Meilisearch v1.11 introduces AI-powered search performance improvements thanks to binary quantization and various usage changes, all of which are steps towards a future stabilization of the feature. We have also improved federated search usage following user feedback.

🧰 All official Meilisearch integrations (including SDKs, clients, and other tools) are compatible with this Meilisearch release. Integration deployment happens between 4 to 48 hours after a new version becomes available.

Some SDKs might not include all new features. Consult the project repository for detailed information.

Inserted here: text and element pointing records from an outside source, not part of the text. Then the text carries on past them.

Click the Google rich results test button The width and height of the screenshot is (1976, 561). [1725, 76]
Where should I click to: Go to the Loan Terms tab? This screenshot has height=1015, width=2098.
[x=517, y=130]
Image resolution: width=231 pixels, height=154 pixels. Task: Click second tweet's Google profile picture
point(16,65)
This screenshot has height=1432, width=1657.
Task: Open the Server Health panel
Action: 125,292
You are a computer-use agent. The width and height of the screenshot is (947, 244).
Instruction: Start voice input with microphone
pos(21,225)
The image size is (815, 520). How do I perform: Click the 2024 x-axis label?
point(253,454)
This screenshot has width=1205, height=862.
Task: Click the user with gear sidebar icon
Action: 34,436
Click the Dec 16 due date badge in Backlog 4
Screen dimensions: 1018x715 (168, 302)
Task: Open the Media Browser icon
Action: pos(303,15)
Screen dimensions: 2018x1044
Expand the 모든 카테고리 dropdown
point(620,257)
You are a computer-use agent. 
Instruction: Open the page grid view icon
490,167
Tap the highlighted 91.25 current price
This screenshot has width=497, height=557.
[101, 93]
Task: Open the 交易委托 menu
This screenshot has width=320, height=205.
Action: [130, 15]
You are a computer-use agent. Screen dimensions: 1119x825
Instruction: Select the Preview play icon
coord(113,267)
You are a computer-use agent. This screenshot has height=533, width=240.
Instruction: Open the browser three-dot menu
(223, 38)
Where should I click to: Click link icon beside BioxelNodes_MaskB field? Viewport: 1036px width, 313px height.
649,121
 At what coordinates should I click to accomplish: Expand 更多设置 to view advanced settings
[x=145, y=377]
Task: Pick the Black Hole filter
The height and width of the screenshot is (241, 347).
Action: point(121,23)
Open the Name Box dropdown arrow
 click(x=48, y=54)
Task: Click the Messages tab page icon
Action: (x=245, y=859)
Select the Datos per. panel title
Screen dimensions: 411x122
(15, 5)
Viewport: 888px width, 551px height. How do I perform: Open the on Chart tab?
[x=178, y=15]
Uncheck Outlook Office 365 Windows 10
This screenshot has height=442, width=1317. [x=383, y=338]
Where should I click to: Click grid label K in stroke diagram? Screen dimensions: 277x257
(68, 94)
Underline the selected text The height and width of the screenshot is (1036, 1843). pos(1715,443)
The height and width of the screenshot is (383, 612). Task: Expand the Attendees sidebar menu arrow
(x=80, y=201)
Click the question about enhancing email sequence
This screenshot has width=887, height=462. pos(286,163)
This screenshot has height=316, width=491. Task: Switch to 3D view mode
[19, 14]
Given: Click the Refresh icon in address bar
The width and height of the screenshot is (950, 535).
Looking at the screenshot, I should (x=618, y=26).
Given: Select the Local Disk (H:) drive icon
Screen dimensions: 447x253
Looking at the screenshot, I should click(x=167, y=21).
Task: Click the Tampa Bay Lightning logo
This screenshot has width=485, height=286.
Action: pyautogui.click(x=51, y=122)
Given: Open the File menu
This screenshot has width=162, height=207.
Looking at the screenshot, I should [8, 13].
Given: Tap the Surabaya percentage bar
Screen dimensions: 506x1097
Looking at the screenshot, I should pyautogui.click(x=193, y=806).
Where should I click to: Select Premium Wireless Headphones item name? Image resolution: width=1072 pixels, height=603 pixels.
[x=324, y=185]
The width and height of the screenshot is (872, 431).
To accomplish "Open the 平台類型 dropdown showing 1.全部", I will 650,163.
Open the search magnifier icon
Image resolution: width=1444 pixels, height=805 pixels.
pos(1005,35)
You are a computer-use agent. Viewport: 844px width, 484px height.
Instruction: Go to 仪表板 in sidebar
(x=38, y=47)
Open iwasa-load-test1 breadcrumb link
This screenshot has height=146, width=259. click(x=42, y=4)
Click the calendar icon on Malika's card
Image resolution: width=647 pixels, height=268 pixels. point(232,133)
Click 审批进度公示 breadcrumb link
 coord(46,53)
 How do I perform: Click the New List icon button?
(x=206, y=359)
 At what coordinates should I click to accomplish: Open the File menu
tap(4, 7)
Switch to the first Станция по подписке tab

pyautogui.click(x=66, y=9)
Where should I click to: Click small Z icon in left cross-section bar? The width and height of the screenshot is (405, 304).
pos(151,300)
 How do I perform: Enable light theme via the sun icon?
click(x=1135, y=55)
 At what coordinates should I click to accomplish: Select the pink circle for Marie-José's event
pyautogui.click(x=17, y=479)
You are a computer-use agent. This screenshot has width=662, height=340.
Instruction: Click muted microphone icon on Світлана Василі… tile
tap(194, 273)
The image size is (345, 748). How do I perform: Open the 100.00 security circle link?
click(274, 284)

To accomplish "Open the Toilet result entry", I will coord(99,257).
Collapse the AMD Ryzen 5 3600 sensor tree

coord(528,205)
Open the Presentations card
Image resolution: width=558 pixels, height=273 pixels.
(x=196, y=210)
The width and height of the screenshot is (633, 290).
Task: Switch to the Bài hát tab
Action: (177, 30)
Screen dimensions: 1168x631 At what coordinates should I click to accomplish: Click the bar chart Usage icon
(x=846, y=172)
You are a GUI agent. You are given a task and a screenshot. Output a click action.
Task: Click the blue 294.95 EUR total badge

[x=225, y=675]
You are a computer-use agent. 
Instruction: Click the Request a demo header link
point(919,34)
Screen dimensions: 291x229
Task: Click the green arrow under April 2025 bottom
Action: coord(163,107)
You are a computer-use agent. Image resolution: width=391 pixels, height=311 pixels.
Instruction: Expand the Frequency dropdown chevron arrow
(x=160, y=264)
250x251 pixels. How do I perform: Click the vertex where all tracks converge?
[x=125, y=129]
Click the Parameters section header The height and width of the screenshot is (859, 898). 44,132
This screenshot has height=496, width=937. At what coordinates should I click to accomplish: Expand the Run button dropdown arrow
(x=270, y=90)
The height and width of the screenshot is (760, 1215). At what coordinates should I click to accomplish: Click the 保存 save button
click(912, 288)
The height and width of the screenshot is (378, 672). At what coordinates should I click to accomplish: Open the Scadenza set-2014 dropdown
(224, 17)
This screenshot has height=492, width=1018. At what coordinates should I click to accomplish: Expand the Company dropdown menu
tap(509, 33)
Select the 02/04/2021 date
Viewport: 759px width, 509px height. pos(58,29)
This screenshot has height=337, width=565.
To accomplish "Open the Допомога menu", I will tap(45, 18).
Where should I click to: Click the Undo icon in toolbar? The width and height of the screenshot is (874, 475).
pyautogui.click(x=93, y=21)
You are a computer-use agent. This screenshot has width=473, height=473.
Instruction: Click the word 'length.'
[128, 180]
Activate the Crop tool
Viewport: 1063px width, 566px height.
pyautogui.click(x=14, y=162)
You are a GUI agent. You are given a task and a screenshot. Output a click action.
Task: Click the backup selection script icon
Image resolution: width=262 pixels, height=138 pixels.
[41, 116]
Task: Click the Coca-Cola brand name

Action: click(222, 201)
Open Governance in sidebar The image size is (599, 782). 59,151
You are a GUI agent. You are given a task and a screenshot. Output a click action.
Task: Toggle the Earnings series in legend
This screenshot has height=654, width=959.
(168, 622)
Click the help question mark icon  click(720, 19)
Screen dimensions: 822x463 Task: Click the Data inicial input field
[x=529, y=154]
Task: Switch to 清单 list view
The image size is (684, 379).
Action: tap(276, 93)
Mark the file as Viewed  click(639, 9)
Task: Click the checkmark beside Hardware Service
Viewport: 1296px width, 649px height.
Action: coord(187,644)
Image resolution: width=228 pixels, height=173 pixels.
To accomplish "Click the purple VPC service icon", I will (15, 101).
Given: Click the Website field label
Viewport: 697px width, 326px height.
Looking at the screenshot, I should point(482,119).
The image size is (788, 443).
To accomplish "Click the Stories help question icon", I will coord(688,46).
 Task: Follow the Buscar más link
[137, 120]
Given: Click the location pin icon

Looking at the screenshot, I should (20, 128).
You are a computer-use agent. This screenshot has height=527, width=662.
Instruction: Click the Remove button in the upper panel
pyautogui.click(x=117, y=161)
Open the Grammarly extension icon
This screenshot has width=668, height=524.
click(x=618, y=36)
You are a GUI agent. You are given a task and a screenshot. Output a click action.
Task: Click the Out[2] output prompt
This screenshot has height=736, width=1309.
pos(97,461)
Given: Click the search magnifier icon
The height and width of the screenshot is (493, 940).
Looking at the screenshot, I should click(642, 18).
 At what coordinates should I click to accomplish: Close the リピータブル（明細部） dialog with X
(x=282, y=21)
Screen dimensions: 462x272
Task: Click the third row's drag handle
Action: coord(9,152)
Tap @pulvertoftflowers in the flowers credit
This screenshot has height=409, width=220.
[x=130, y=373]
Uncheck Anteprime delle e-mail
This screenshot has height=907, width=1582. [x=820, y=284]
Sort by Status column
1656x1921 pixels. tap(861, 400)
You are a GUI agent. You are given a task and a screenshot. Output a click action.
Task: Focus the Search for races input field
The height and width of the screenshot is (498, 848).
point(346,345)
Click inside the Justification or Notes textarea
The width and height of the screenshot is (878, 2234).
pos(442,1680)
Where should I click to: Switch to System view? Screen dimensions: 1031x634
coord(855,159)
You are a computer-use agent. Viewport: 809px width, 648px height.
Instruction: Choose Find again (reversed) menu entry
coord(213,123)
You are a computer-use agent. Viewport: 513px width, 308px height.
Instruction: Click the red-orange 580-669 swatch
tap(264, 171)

Is a feature you need missing from your chosen SDK? Create an issue letting us know you need it, or, for open-source karma points, open a PR implementing it (we'll love you for that ❤️).

New features and updates 🔥

Experimental - AI-powered search improvements

This release is Meilisearch's first step towards stabilizing AI-powered search and introduces a few breaking changes to its API. Consult the PRD for full usage details.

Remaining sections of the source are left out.